◆ **Extracted material**
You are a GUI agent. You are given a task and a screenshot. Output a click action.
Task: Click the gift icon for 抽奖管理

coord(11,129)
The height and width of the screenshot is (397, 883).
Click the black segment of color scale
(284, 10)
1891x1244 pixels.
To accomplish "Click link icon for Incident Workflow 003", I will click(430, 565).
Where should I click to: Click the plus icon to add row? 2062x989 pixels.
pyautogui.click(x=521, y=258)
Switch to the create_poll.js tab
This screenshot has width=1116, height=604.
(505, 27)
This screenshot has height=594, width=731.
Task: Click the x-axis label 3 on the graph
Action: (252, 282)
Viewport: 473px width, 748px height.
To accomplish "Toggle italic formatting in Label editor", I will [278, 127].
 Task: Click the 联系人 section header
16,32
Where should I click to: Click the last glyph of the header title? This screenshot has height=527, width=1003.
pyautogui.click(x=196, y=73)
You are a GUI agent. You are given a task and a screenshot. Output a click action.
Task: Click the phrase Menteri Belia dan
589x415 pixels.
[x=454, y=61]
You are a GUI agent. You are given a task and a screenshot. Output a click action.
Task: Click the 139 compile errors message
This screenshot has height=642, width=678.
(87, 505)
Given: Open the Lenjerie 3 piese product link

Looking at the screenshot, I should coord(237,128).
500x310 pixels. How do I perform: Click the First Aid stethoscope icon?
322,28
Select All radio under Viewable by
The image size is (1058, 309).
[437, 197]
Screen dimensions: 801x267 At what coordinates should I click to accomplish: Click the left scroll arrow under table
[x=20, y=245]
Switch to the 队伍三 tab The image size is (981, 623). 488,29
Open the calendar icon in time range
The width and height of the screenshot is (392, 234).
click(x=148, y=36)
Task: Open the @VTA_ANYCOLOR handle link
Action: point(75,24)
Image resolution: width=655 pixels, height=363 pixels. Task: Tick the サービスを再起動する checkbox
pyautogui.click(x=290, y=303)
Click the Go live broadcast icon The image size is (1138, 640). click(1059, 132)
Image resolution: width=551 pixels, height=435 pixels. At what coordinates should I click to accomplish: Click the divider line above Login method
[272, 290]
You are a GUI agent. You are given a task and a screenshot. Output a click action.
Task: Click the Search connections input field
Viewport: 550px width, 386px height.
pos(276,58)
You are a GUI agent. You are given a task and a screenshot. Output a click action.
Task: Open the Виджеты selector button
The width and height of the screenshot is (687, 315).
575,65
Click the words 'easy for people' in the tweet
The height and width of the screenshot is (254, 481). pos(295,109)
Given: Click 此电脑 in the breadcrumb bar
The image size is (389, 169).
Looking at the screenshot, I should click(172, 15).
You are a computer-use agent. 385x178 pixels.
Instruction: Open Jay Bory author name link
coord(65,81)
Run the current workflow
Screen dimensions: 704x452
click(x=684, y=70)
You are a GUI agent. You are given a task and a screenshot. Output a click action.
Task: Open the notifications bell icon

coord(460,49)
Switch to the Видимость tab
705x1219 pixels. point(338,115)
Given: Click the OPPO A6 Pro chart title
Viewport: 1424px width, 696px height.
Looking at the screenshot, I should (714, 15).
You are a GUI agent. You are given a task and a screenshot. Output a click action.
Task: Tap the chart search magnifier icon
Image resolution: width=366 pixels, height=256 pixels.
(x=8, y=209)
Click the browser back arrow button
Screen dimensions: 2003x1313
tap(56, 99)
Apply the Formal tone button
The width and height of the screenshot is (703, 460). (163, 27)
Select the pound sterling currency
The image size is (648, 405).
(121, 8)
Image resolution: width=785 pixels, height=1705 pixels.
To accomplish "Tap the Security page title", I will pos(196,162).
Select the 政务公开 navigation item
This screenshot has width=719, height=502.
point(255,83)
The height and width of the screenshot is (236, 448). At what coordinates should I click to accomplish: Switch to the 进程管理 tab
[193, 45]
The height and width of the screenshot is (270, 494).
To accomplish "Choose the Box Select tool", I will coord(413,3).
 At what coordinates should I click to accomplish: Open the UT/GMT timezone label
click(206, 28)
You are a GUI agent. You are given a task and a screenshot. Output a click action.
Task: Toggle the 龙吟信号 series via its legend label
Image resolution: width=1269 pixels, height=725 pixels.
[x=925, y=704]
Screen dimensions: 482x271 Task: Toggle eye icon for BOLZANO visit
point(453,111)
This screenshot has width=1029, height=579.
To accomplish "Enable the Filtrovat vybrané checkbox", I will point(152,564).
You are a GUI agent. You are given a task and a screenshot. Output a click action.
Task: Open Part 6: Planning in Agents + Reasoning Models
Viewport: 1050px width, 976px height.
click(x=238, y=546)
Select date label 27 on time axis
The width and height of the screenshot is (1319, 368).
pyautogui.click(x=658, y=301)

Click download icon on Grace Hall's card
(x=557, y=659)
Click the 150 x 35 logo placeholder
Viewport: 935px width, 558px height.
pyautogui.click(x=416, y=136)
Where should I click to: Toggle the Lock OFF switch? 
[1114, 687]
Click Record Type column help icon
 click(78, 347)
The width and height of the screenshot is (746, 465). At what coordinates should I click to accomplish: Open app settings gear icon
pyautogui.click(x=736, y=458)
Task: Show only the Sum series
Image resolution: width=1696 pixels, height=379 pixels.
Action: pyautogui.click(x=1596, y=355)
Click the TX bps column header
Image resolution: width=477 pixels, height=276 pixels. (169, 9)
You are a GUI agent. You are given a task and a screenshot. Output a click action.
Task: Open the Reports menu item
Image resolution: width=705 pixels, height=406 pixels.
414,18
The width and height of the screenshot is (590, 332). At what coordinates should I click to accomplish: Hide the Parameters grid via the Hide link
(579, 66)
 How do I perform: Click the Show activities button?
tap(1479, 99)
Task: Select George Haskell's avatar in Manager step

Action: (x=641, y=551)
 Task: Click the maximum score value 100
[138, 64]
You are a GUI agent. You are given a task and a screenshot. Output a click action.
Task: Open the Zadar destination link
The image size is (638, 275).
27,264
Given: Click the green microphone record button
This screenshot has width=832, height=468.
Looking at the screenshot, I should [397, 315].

◆ **To be done**
Copy the lines word for word, from the very first one through the line containing "Looking at the screenshot, I should coord(237,128).".

◆ **Solution to this task**
You are a GUI agent. You are given a task and a screenshot. Output a click action.
Task: Click the gift icon for 抽奖管理

coord(11,129)
The height and width of the screenshot is (397, 883).
Click the black segment of color scale
(284, 10)
1891x1244 pixels.
To accomplish "Click link icon for Incident Workflow 003", I will click(430, 565).
Where should I click to: Click the plus icon to add row? 2062x989 pixels.
pyautogui.click(x=521, y=258)
Switch to the create_poll.js tab
This screenshot has width=1116, height=604.
(505, 27)
This screenshot has height=594, width=731.
Task: Click the x-axis label 3 on the graph
Action: (252, 282)
Viewport: 473px width, 748px height.
To accomplish "Toggle italic formatting in Label editor", I will [278, 127].
 Task: Click the 联系人 section header
16,32
Where should I click to: Click the last glyph of the header title? This screenshot has height=527, width=1003.
pyautogui.click(x=196, y=73)
You are a GUI agent. You are given a task and a screenshot. Output a click action.
Task: Click the phrase Menteri Belia dan
589x415 pixels.
[x=454, y=61]
You are a GUI agent. You are given a task and a screenshot. Output a click action.
Task: Click the 139 compile errors message
This screenshot has height=642, width=678.
(87, 505)
Given: Open the Lenjerie 3 piese product link

Looking at the screenshot, I should coord(237,128).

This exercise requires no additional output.